TSA: I’d quite like to see you guys tackle a pick your own adventure novel…
Laura: But then you end up making all of this content that no-one is going to see!
TSA: No! Because with a pick your own adventure novel, you’ve got ten fingers and thumbs, so you’ve got ten checkpoints!
Laura: Oh, yeah, I’d always be holding stuff so I could go back.
TSA: I really enjoyed the music throughout the episode, and I’m wondering if you can talk about the inspirations behind that? It’s been a long time since I’ve delved into Minecraft even the tiniest bit, so were Anadel working from the music in that game?
Laura: Absolutely. So, the background music in Minecraft is all very ambient and it’s composed in that way, whereas for Minecraft: Story Mode, what we want is for the music to be cinematic and have crescendos and different levels, so it’s not ambient all the way through. So that’s something we were aiming for.
Anadel, we actually started working with on The Walking Dead, so they’ve done music for us before…
TSA: It’s quite a different feel in this game! It reminded me of, if you remember it, Everyday Shooter on PS3?
Laura: Uh, I don’t…
TSA: It was a twin stick shooter, but as you shoot enemies, they add notes and tones to the music of the level. It’s so old, it doesn’t even have trophies, but it was really good!

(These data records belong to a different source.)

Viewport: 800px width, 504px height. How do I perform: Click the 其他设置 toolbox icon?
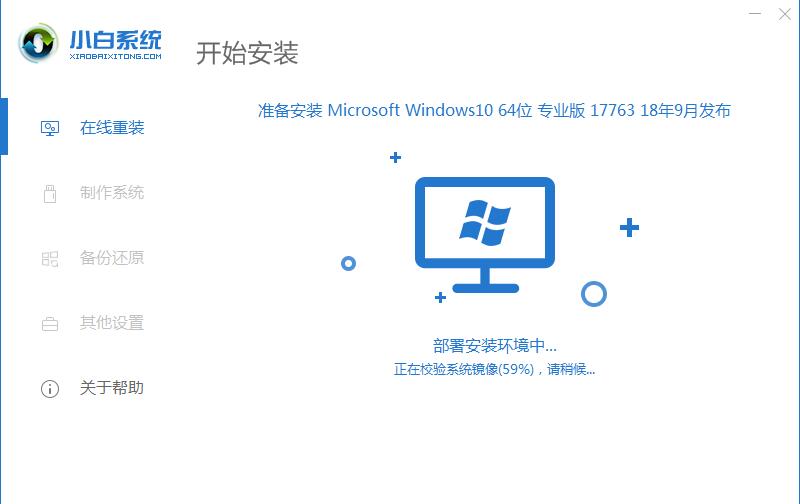49,323
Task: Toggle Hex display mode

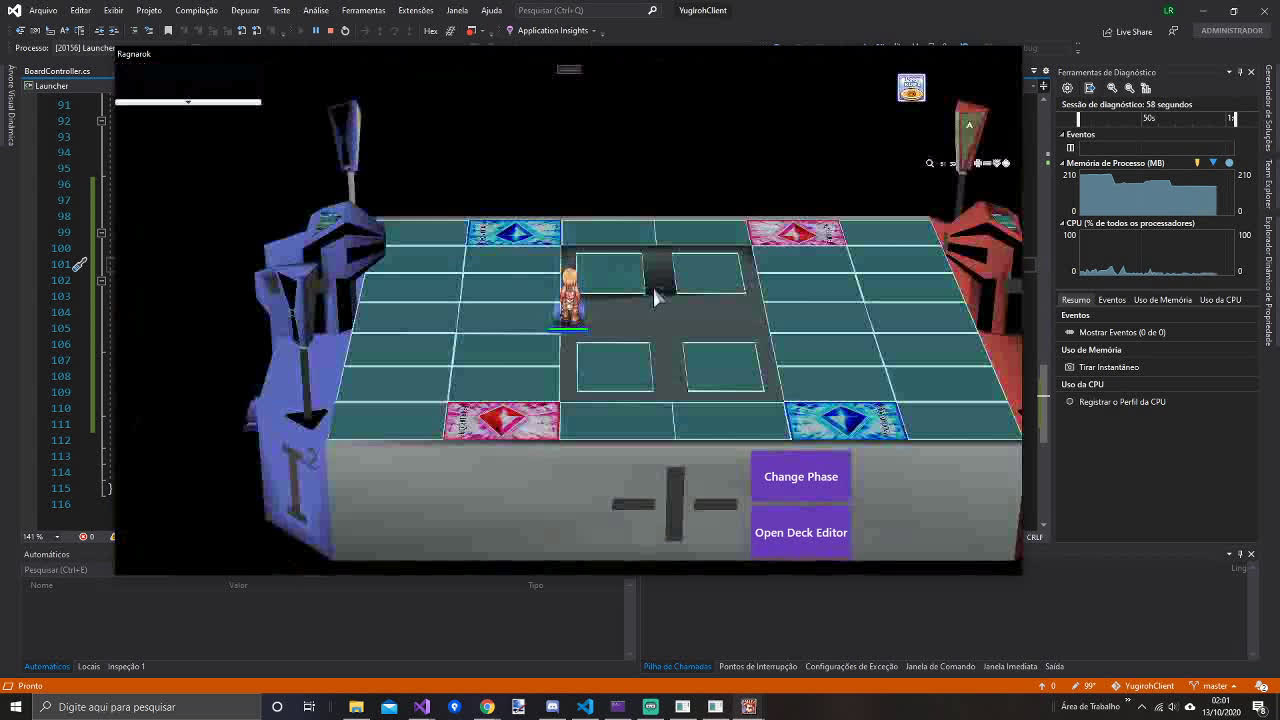Action: (x=430, y=31)
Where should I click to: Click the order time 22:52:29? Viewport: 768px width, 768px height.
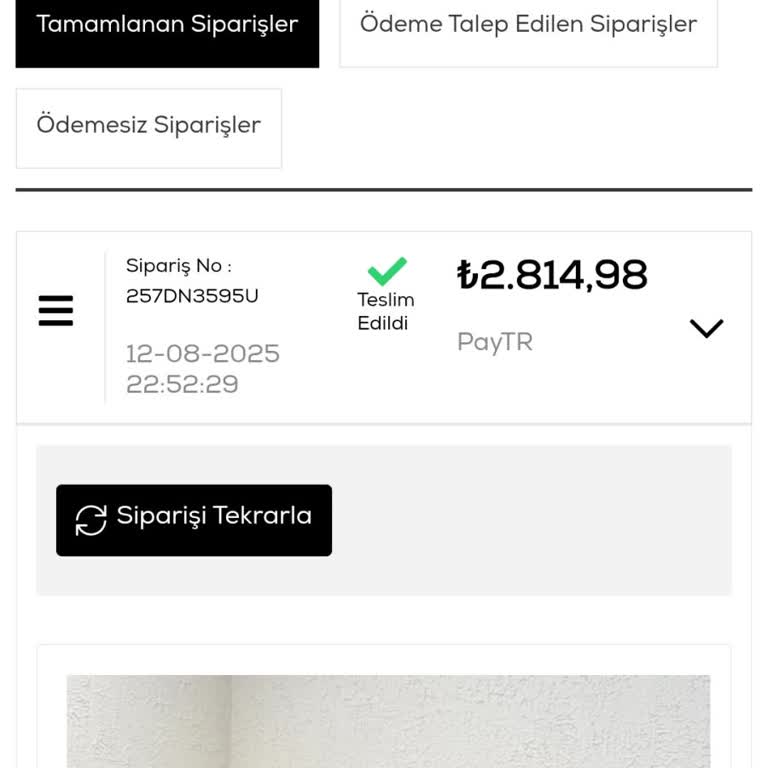pos(182,384)
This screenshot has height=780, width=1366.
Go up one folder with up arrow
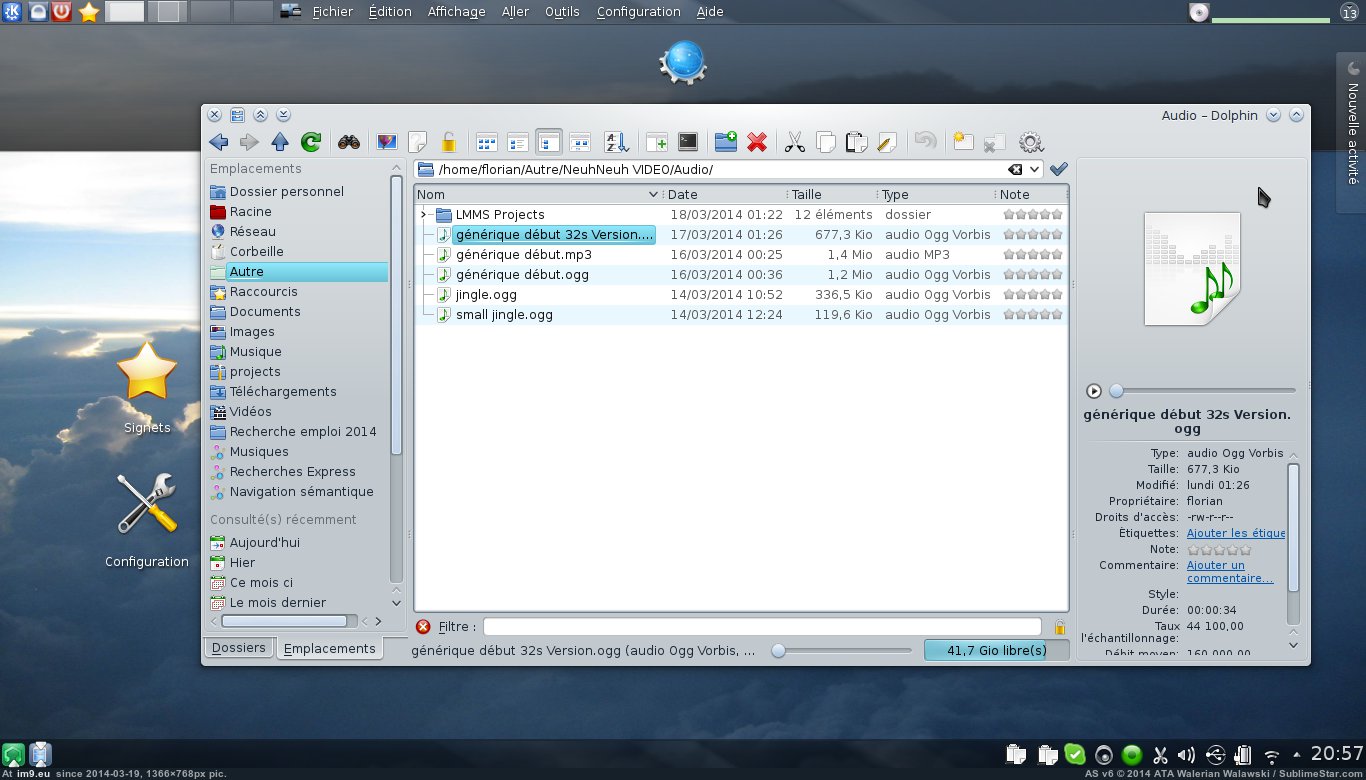[280, 142]
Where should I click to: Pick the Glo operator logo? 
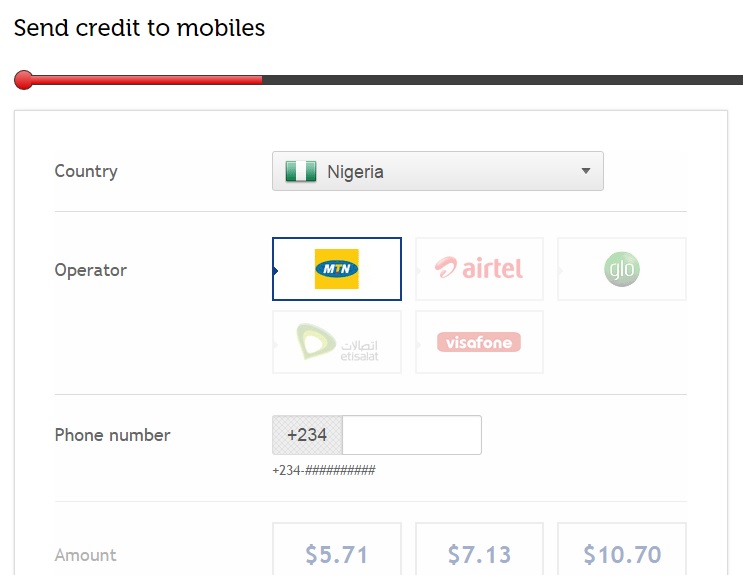coord(622,269)
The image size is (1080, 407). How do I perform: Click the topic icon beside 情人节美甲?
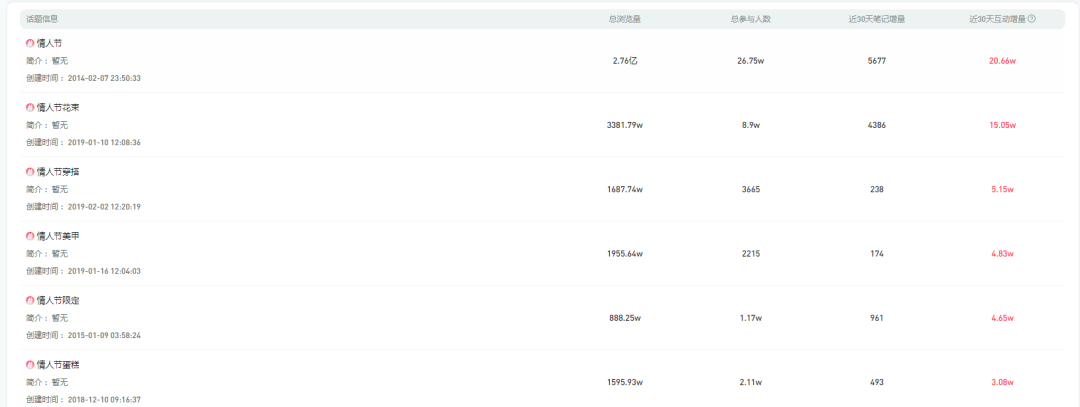click(x=30, y=236)
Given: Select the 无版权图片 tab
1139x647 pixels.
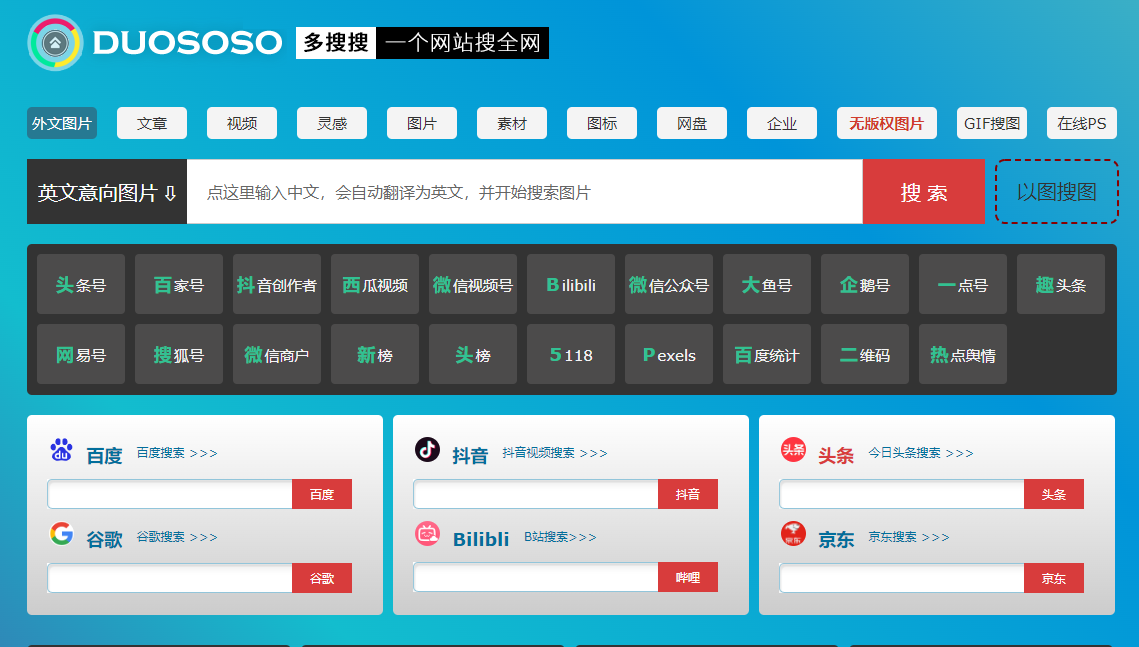Looking at the screenshot, I should coord(886,124).
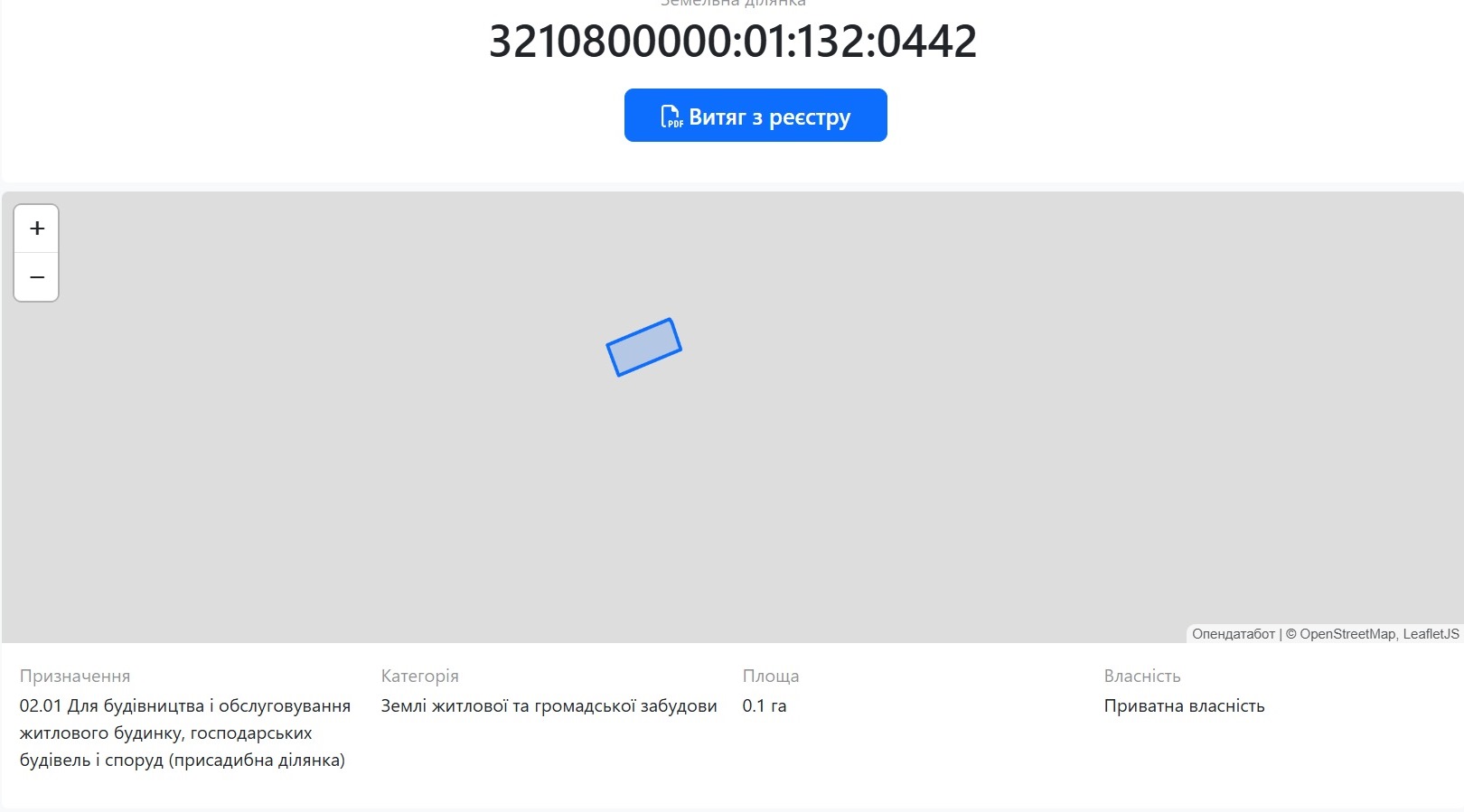1464x812 pixels.
Task: Open the Опендатабот attribution link
Action: click(1234, 634)
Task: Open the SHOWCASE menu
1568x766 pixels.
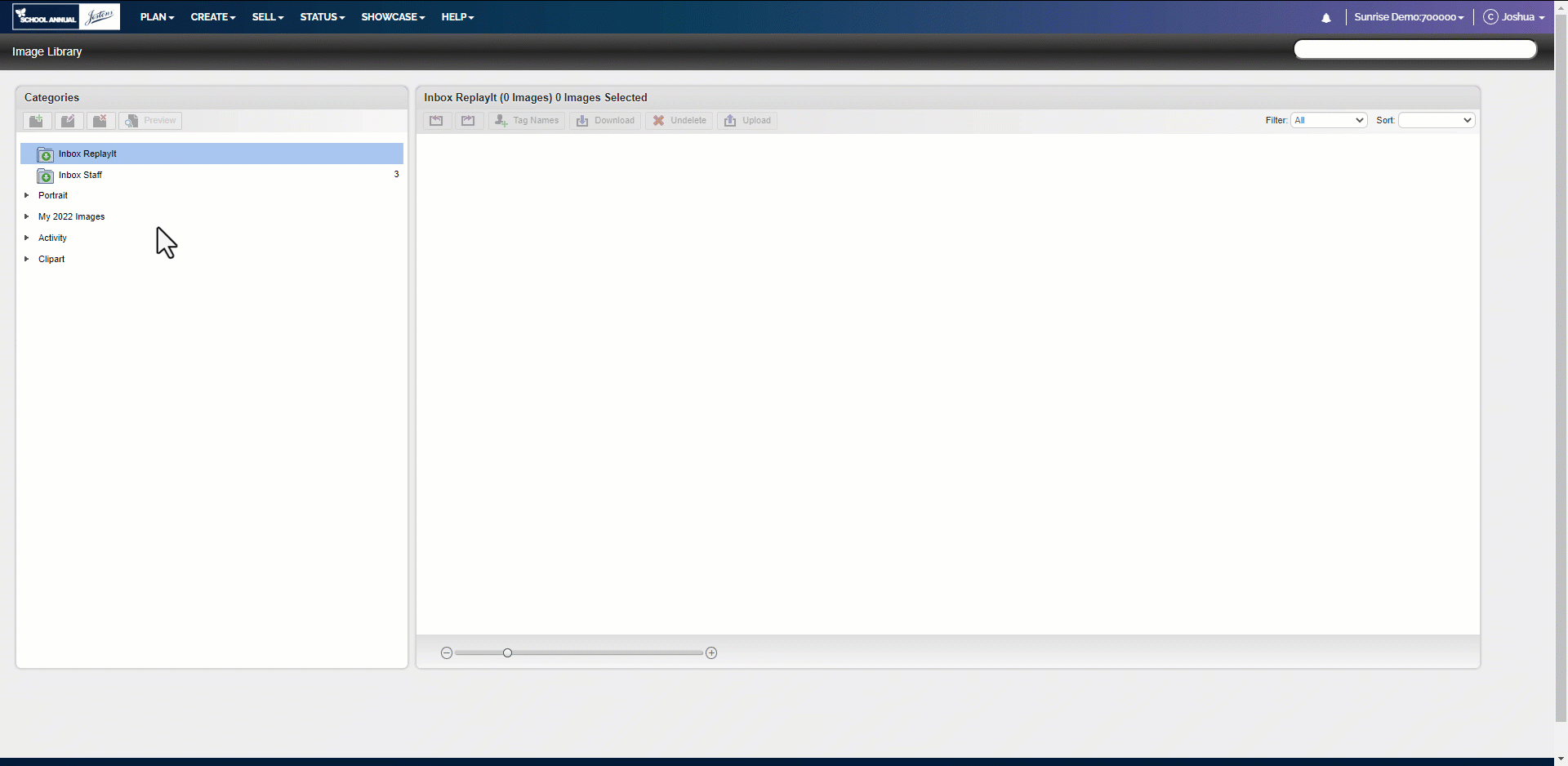Action: pos(393,17)
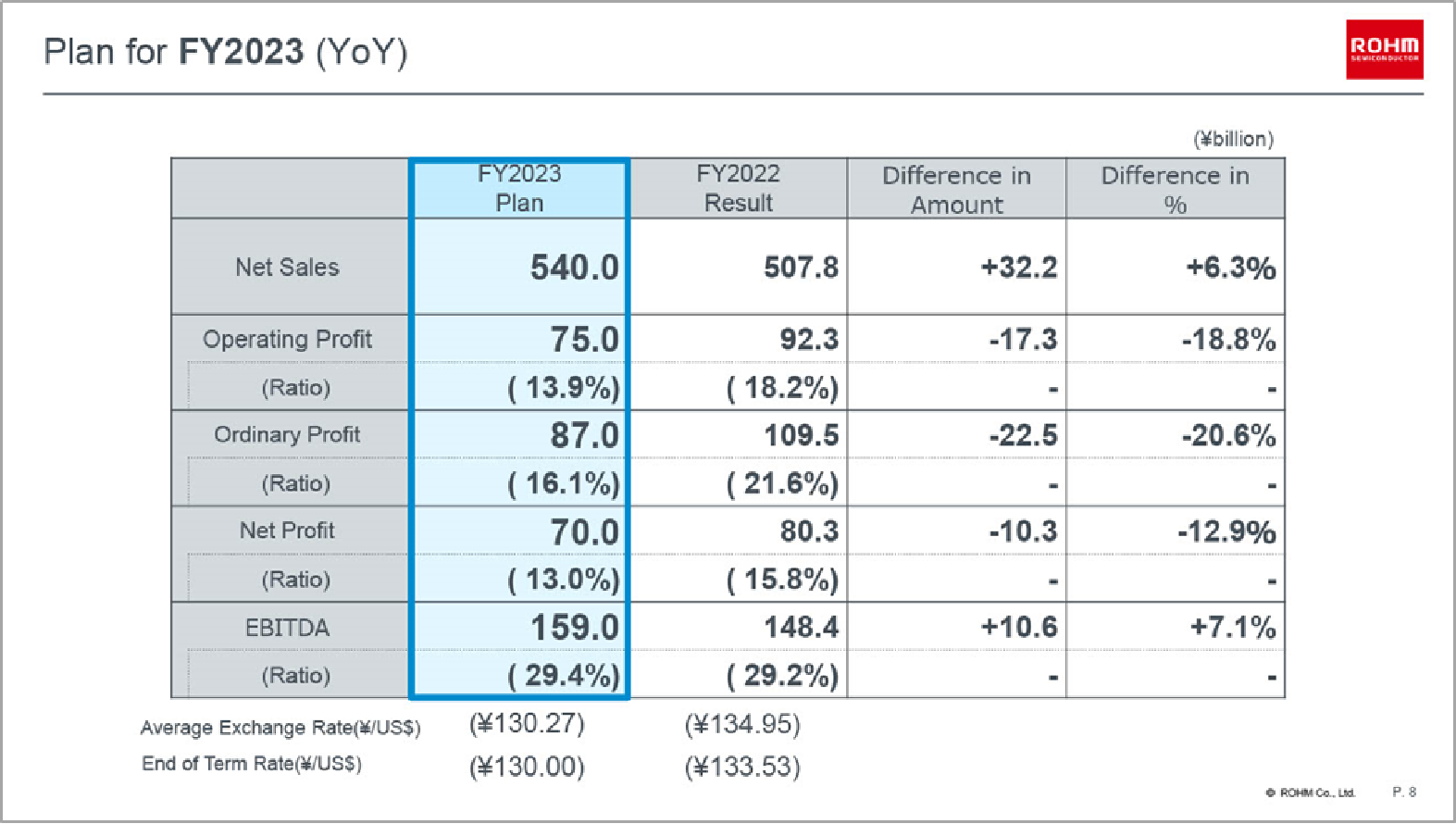This screenshot has width=1456, height=824.
Task: Click the Difference in % header
Action: coord(1175,190)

Laura: Oh cool! That sounds awesome.
TSA: Finally, I know a lot of people like to have their own graphic mods and texture packs in Minecraft, is there any chance that even just the PC version has graphics mods like that? [laughs]
Laura: [laughs] Uh, no. This is what it is.
There are some things that don’t exist in the base Minecraft. Things like, you know, depth of field changes to make it look more cinematic, because this is the language of cinema, it’s not open-world sandbox. But yes, this is the way the game is going to look!
We actually modelled a lot of the environments in actual Minecraft first and then exported them into the Telltale engine, to make sure everything feels absolutely, unequivocally Minecraft. Then we added a little bit of spice on top of that.